PSO J0309 + 27 has therefore proved to be, at the moment, the most powerful persistent radio source in the primordial universe, within the first billion years since its formation. Observations taken by the XRT telescope on board the Swift satellite – a mission with a fundamental contribution by INAF and the Italian Space Agency – have also made it possible to establish that, even in X-rays, PSO J0309 + 27 is the brightest cosmic source ever observed at these distances.
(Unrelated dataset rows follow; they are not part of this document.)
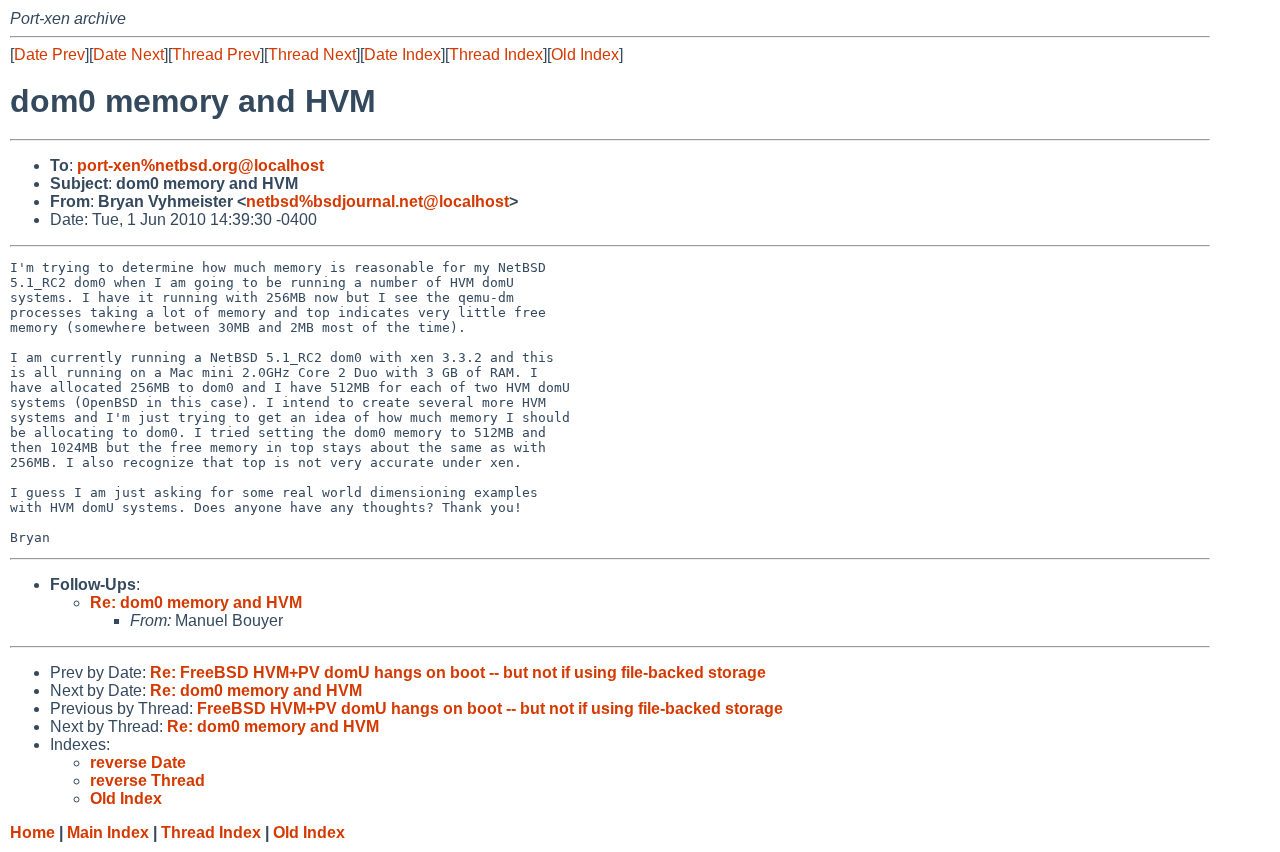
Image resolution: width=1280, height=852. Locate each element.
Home (32, 832)
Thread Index (496, 54)
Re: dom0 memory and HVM (196, 602)
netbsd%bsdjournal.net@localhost (377, 201)
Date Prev (49, 54)
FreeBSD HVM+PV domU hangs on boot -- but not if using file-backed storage (490, 708)
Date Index (402, 54)
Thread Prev (216, 54)
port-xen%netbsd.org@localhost (200, 165)
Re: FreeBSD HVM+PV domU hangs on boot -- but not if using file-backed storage (458, 672)
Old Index (585, 54)
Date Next (128, 54)
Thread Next (312, 54)
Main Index (108, 832)
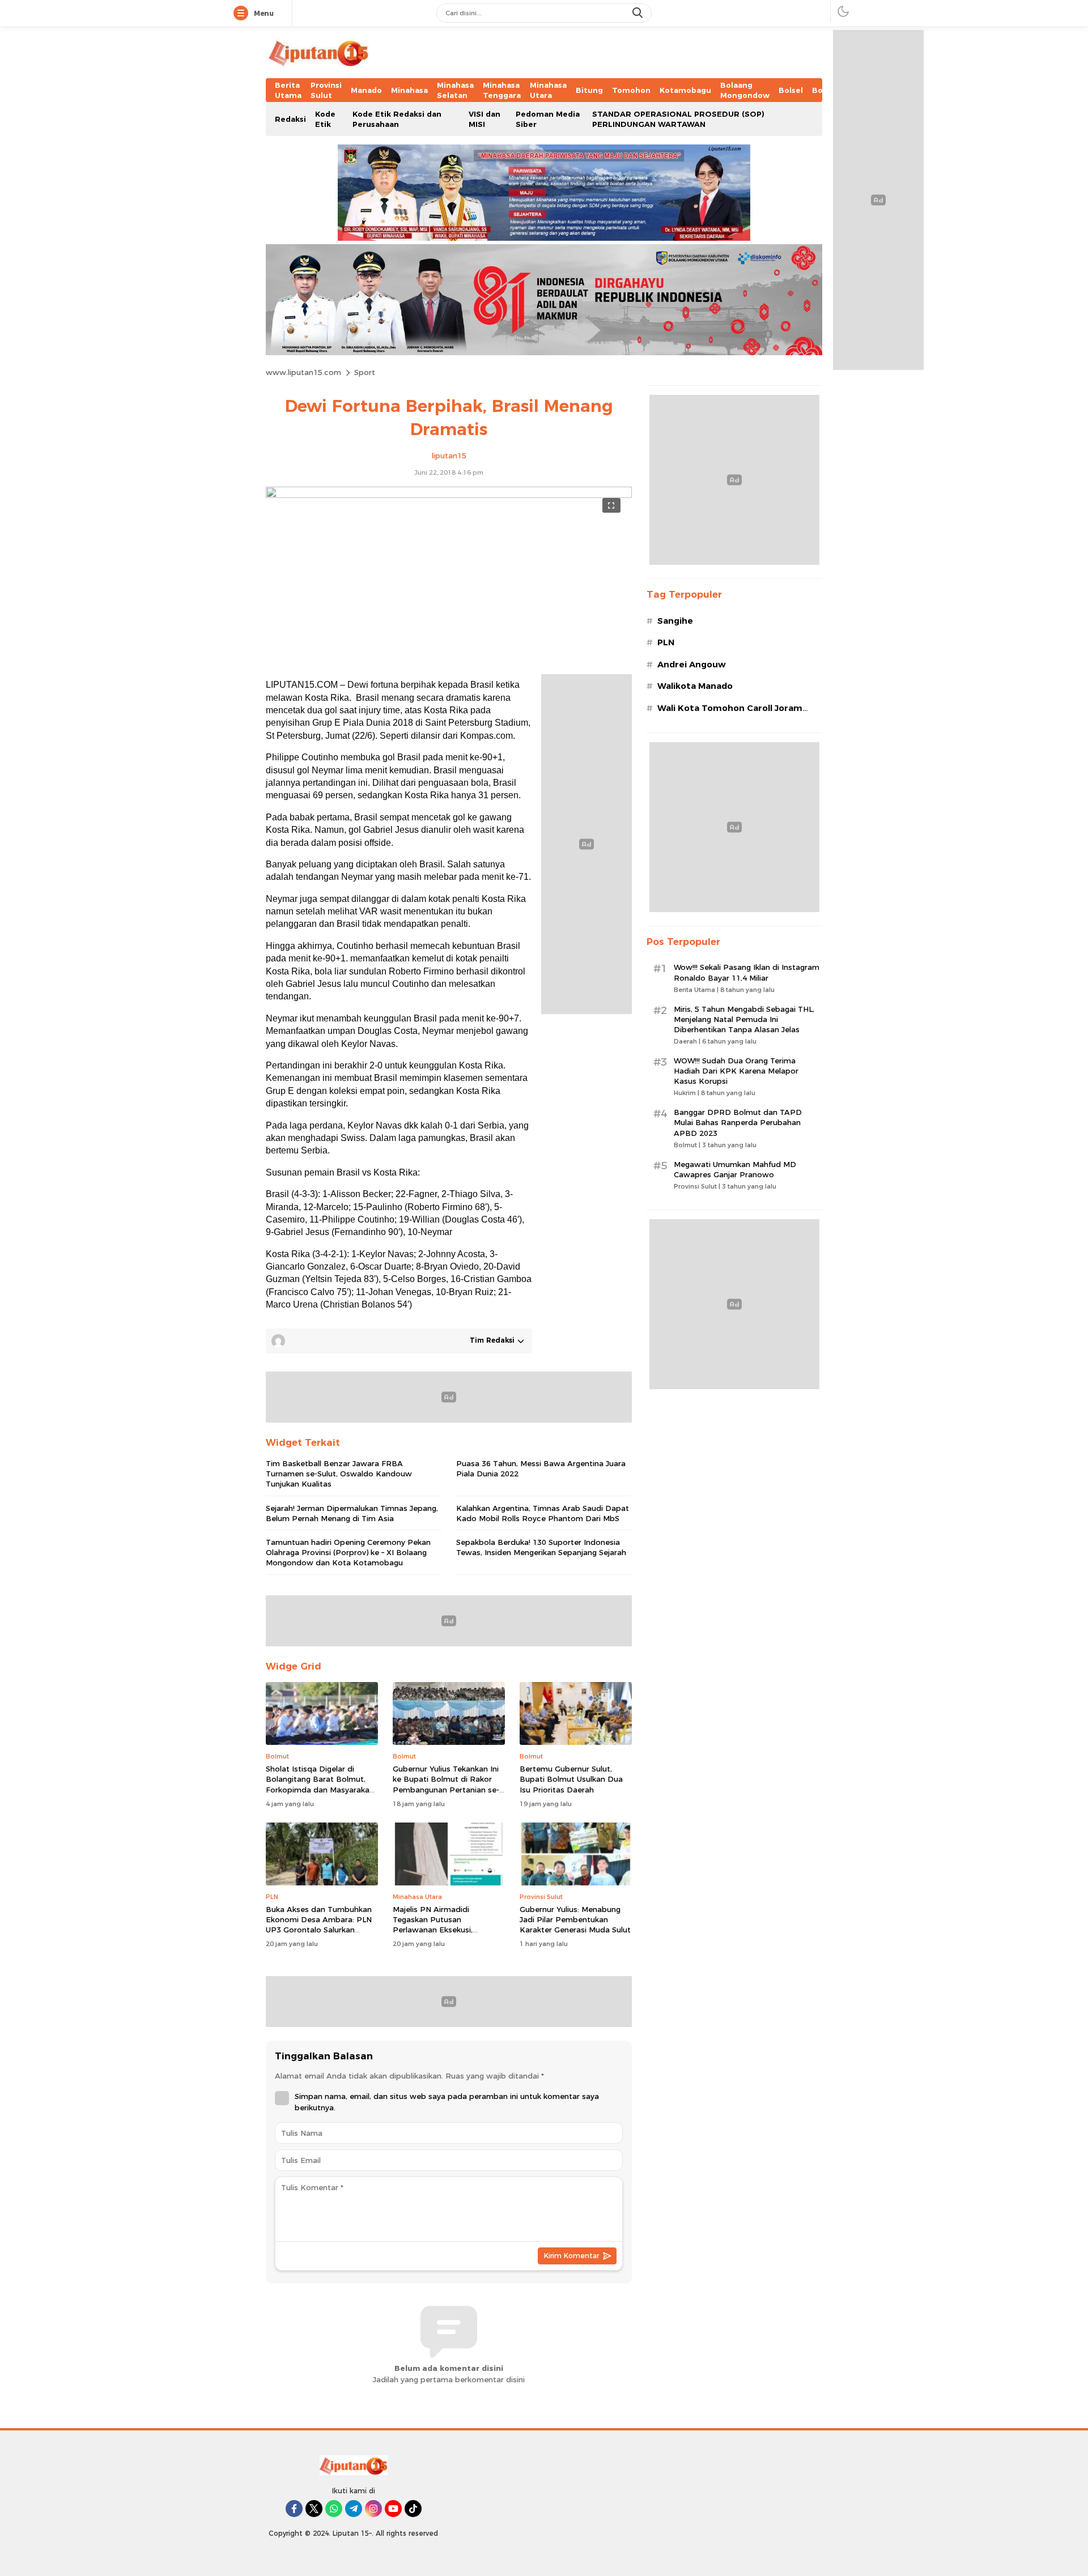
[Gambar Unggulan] (449, 495)
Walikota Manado (695, 686)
Belladitta notes further, “Observing a blazar is extremely important, for every discovered source of this type, we know that there must be a hundred similar, but oriented differently and therefore too weak to be seen directly”. Therefore, the discovery of PSO J0309 + 27 allows astronomers to quantify, for the first time the number of AGN with powerful relativistic jets present in the primordial universe. The Blazars at these early epochs represent the “seeds” for all SMBHs that exist in the Universe today.
INAF press release: https://www.media.inaf.it/2020/03/06/blazar-da-record/
S. Belladitta, A. Moretti, A. Caccianiga, C. Spingola, P. Severgnini, R. Della Ceca, G. Ghisellini, D. Dallacasa, T. Sbarrato, C. Cicone, L. P. Cassarà, and M. Pedani. link to the pdf version
A&A 635, L7 (2020)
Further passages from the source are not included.